What the task asks ▸
Copy word for word, please, the lines of the entries below running from the one containing "Opportunities (52, 311)" to the one containing "Обмен и возврат (667, 84)", both ends included.

Records for processing Block Start

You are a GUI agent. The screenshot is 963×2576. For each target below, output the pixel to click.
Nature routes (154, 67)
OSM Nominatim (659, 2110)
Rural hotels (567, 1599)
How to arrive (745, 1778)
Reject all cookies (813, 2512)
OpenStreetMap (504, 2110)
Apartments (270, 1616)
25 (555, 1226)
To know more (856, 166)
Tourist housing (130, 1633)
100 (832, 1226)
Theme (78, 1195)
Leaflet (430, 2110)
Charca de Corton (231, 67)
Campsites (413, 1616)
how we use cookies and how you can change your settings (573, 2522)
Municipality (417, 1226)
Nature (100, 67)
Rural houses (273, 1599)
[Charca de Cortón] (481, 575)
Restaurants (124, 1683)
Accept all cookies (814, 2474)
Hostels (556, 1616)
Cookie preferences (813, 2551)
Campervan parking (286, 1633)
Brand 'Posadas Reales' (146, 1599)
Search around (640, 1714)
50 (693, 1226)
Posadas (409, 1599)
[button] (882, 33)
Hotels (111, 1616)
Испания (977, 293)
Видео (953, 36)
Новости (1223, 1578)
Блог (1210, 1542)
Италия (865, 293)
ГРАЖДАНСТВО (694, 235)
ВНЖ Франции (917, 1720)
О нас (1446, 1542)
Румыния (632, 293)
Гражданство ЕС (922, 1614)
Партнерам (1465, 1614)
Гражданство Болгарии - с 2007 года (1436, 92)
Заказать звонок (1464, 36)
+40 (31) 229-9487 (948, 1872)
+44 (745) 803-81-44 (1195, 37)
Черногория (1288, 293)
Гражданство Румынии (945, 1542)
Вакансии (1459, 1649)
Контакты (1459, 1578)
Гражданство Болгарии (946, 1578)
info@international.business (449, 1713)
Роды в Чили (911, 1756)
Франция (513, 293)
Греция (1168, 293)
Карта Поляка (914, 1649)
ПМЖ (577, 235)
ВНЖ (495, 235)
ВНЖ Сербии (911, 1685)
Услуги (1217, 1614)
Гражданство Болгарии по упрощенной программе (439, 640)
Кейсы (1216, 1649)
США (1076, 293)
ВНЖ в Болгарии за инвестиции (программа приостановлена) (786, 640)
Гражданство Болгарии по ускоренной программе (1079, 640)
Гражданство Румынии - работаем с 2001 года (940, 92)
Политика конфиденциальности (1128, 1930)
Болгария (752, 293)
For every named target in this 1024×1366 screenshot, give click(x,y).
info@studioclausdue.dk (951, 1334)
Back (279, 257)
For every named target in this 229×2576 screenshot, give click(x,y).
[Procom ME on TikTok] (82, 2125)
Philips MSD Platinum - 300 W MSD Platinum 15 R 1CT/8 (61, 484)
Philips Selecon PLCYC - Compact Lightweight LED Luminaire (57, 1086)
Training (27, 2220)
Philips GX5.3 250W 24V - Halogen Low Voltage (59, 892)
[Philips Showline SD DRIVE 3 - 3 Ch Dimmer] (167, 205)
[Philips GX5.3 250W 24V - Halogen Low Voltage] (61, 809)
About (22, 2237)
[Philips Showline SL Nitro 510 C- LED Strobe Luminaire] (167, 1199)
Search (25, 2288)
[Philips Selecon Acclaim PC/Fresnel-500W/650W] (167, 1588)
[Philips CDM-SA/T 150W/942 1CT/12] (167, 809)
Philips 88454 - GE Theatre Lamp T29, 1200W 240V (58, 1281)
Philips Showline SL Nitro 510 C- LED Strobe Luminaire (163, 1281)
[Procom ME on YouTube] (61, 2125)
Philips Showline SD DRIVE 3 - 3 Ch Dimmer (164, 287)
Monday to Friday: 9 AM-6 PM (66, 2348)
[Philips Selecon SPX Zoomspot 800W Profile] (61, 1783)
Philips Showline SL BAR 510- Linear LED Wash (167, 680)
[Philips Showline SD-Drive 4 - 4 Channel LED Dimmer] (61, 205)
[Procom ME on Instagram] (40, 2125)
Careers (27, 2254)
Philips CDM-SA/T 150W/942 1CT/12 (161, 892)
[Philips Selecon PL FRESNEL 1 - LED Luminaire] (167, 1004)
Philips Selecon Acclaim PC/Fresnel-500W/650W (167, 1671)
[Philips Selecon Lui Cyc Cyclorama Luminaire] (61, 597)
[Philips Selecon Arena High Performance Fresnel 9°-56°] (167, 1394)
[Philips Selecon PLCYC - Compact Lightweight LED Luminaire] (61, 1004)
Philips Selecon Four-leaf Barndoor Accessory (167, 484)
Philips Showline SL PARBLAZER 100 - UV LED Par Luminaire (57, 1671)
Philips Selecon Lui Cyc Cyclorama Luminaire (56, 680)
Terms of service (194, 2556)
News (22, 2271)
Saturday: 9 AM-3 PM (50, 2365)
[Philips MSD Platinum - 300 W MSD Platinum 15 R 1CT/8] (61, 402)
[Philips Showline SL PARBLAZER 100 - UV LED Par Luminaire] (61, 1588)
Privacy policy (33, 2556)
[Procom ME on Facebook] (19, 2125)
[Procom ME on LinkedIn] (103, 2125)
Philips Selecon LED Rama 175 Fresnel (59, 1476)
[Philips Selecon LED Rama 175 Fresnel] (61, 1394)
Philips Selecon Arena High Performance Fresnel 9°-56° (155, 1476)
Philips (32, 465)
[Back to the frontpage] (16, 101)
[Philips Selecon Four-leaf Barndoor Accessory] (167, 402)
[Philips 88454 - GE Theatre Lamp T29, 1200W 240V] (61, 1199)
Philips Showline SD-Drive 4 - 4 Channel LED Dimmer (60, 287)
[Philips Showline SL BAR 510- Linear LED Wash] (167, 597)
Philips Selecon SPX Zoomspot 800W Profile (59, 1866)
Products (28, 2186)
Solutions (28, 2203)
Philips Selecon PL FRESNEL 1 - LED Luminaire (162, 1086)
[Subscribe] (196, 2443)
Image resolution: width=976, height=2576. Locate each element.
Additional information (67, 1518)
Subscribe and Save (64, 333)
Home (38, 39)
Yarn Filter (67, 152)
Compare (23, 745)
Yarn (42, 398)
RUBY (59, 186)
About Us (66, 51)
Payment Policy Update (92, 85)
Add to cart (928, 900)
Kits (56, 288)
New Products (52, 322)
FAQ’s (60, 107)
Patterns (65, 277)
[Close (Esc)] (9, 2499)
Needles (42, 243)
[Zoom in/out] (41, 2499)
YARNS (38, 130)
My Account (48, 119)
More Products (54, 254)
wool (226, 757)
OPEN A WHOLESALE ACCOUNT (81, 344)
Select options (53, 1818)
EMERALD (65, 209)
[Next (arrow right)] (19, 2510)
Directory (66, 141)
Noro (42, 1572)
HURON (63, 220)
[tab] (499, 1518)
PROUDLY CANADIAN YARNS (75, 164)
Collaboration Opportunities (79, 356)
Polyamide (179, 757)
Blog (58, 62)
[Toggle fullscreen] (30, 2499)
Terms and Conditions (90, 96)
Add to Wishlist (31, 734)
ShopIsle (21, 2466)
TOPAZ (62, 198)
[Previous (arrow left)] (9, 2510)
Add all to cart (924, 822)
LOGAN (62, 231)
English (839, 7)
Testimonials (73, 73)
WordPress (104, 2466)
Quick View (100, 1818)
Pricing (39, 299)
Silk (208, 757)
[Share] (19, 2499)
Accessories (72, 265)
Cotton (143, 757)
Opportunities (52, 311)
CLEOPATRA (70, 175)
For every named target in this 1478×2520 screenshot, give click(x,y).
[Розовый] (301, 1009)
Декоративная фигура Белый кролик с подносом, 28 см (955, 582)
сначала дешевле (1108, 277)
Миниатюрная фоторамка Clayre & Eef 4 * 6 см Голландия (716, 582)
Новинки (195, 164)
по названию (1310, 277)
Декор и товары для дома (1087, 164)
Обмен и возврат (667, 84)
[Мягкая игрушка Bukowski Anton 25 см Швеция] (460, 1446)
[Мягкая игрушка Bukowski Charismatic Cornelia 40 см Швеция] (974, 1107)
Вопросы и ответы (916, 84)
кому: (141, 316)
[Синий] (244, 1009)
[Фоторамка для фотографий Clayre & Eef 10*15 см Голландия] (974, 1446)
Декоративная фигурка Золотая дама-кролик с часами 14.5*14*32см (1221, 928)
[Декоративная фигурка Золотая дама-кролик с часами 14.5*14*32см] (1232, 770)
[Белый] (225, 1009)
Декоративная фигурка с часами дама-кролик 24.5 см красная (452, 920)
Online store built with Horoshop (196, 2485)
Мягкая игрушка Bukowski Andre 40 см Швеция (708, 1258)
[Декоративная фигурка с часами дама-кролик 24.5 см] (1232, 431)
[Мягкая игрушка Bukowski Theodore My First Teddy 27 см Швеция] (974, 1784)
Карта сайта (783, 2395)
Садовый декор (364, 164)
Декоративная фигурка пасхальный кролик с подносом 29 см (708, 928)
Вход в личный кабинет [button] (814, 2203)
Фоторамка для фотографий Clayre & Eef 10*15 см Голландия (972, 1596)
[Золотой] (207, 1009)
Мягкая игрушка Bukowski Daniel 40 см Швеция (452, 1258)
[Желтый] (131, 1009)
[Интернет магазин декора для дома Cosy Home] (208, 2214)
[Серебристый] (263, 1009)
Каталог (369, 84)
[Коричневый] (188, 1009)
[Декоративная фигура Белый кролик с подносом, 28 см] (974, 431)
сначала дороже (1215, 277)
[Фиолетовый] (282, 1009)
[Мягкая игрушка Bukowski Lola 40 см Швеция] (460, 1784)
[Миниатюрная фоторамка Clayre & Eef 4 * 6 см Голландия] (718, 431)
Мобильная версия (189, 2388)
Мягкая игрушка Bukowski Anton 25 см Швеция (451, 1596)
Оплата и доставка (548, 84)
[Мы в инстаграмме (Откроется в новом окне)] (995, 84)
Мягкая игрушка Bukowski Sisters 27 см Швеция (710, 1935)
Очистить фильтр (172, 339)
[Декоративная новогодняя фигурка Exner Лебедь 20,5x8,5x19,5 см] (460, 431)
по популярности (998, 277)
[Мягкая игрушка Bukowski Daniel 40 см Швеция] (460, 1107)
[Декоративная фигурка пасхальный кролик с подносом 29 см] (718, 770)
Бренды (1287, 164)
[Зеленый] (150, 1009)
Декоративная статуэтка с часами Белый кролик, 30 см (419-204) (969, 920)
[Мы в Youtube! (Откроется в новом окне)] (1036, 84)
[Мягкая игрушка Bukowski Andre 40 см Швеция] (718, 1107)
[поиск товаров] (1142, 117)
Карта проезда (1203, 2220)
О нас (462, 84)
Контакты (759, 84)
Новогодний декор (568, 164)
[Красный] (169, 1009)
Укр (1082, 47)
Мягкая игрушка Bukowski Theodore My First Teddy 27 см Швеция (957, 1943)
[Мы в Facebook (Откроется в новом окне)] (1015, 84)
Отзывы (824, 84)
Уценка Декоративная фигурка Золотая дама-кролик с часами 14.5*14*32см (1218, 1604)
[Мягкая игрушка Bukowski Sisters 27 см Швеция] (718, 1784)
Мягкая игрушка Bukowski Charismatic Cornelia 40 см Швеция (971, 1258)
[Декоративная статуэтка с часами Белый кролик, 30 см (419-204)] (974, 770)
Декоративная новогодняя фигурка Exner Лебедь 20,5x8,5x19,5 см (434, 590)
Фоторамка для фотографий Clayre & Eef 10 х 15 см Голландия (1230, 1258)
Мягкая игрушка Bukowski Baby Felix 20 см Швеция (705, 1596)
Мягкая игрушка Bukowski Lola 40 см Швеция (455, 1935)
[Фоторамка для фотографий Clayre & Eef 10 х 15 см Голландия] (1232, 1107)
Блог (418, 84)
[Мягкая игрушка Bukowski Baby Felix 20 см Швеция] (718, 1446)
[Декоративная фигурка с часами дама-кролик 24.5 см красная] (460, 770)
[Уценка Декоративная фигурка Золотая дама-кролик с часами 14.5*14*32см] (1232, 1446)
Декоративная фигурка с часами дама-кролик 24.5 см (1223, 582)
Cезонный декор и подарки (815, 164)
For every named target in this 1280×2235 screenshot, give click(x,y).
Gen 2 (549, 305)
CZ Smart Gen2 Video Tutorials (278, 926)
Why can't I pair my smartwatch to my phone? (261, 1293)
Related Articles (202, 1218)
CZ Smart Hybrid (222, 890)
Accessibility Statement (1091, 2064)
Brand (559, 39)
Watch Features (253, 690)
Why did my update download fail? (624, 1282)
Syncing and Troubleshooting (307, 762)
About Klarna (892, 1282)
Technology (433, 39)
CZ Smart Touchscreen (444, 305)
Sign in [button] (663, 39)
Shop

Records for processing Block End

Your solution ▸
Opportunities (52, 311)
CLEOPATRA (70, 175)
For every named target in this 1478×2520 screenshot, give click(x,y).
[Розовый] (301, 1009)
Декоративная фигура Белый кролик с подносом, 28 см (955, 582)
сначала дешевле (1108, 277)
Миниатюрная фоторамка Clayre & Eef 4 * 6 см Голландия (716, 582)
Новинки (195, 164)
по названию (1310, 277)
Декор и товары для дома (1087, 164)
Обмен и возврат (667, 84)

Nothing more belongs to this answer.